[[ The records, beginning ]]

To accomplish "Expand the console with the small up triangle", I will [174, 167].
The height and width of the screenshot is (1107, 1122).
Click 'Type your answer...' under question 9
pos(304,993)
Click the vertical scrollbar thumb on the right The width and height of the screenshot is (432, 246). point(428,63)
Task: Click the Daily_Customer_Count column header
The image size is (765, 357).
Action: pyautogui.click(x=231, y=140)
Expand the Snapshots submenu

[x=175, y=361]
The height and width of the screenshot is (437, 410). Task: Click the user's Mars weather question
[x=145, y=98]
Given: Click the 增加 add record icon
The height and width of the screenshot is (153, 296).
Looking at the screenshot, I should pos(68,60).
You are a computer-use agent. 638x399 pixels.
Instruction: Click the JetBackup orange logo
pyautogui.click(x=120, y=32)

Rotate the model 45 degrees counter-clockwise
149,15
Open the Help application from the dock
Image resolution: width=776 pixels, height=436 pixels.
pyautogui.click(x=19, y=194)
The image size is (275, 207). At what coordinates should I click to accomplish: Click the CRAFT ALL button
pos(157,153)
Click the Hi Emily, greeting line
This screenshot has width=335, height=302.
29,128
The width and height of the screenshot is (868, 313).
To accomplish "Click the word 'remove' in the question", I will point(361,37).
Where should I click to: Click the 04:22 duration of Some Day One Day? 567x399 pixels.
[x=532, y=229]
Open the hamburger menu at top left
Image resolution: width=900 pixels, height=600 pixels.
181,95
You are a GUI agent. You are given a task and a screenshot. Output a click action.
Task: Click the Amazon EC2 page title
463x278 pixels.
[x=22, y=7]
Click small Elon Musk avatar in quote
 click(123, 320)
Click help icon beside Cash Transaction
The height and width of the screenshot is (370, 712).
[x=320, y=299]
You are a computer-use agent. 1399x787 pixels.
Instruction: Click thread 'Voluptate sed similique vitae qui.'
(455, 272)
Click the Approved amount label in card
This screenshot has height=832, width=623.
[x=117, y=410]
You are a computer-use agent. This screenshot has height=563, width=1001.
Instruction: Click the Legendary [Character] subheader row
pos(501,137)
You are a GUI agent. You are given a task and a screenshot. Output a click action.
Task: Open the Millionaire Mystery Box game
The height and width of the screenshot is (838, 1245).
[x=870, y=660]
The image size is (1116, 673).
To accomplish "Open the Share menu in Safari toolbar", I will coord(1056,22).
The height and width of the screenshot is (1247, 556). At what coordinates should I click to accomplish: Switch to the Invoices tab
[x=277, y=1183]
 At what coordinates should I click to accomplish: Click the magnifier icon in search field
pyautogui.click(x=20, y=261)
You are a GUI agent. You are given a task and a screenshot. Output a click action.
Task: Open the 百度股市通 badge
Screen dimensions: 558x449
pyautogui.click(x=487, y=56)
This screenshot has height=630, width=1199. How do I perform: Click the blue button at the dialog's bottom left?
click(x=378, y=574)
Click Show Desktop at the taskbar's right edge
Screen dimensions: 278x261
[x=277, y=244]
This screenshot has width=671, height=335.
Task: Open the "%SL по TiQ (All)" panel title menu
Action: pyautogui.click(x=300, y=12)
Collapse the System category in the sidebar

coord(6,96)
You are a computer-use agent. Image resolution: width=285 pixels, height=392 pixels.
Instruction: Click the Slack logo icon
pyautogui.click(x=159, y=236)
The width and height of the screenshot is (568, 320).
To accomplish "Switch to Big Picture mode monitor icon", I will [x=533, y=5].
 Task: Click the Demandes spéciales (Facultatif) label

[[ The records, end ]]

Each record above needs to be written out exactly, with nothing left out.

__Problem solution__
To accomplish "Expand the console with the small up triangle", I will [174, 167].
The height and width of the screenshot is (1107, 1122).
Click 'Type your answer...' under question 9
pos(304,993)
Click the vertical scrollbar thumb on the right The width and height of the screenshot is (432, 246). point(428,63)
Task: Click the Daily_Customer_Count column header
The image size is (765, 357).
Action: pyautogui.click(x=231, y=140)
Expand the Snapshots submenu

[x=175, y=361]
The height and width of the screenshot is (437, 410). Task: Click the user's Mars weather question
[x=145, y=98]
Given: Click the 增加 add record icon
The height and width of the screenshot is (153, 296).
Looking at the screenshot, I should pos(68,60).
You are a computer-use agent. 638x399 pixels.
Instruction: Click the JetBackup orange logo
pyautogui.click(x=120, y=32)

Rotate the model 45 degrees counter-clockwise
149,15
Open the Help application from the dock
Image resolution: width=776 pixels, height=436 pixels.
pyautogui.click(x=19, y=194)
The image size is (275, 207). At what coordinates should I click to accomplish: Click the CRAFT ALL button
pos(157,153)
Click the Hi Emily, greeting line
This screenshot has width=335, height=302.
29,128
The width and height of the screenshot is (868, 313).
To accomplish "Click the word 'remove' in the question", I will point(361,37).
Where should I click to: Click the 04:22 duration of Some Day One Day? 567x399 pixels.
[x=532, y=229]
Open the hamburger menu at top left
Image resolution: width=900 pixels, height=600 pixels.
181,95
You are a GUI agent. You are given a task and a screenshot. Output a click action.
Task: Click the Amazon EC2 page title
463x278 pixels.
[x=22, y=7]
Click small Elon Musk avatar in quote
 click(123, 320)
Click help icon beside Cash Transaction
The height and width of the screenshot is (370, 712).
[x=320, y=299]
You are a computer-use agent. 1399x787 pixels.
Instruction: Click thread 'Voluptate sed similique vitae qui.'
(455, 272)
Click the Approved amount label in card
This screenshot has height=832, width=623.
[x=117, y=410]
You are a computer-use agent. This screenshot has height=563, width=1001.
Instruction: Click the Legendary [Character] subheader row
pos(501,137)
You are a GUI agent. You are given a task and a screenshot. Output a click action.
Task: Open the Millionaire Mystery Box game
The height and width of the screenshot is (838, 1245).
[x=870, y=660]
The image size is (1116, 673).
To accomplish "Open the Share menu in Safari toolbar", I will coord(1056,22).
The height and width of the screenshot is (1247, 556). At what coordinates should I click to accomplish: Switch to the Invoices tab
[x=277, y=1183]
 At what coordinates should I click to accomplish: Click the magnifier icon in search field
pyautogui.click(x=20, y=261)
You are a GUI agent. You are given a task and a screenshot. Output a click action.
Task: Open the 百度股市通 badge
Screen dimensions: 558x449
pyautogui.click(x=487, y=56)
This screenshot has height=630, width=1199. How do I perform: Click the blue button at the dialog's bottom left?
click(x=378, y=574)
Click Show Desktop at the taskbar's right edge
Screen dimensions: 278x261
[x=277, y=244]
This screenshot has width=671, height=335.
Task: Open the "%SL по TiQ (All)" panel title menu
Action: pyautogui.click(x=300, y=12)
Collapse the System category in the sidebar

coord(6,96)
You are a computer-use agent. Image resolution: width=285 pixels, height=392 pixels.
Instruction: Click the Slack logo icon
pyautogui.click(x=159, y=236)
The width and height of the screenshot is (568, 320).
To accomplish "Switch to Big Picture mode monitor icon", I will [x=533, y=5].
 Task: Click the Demandes spéciales (Facultatif) label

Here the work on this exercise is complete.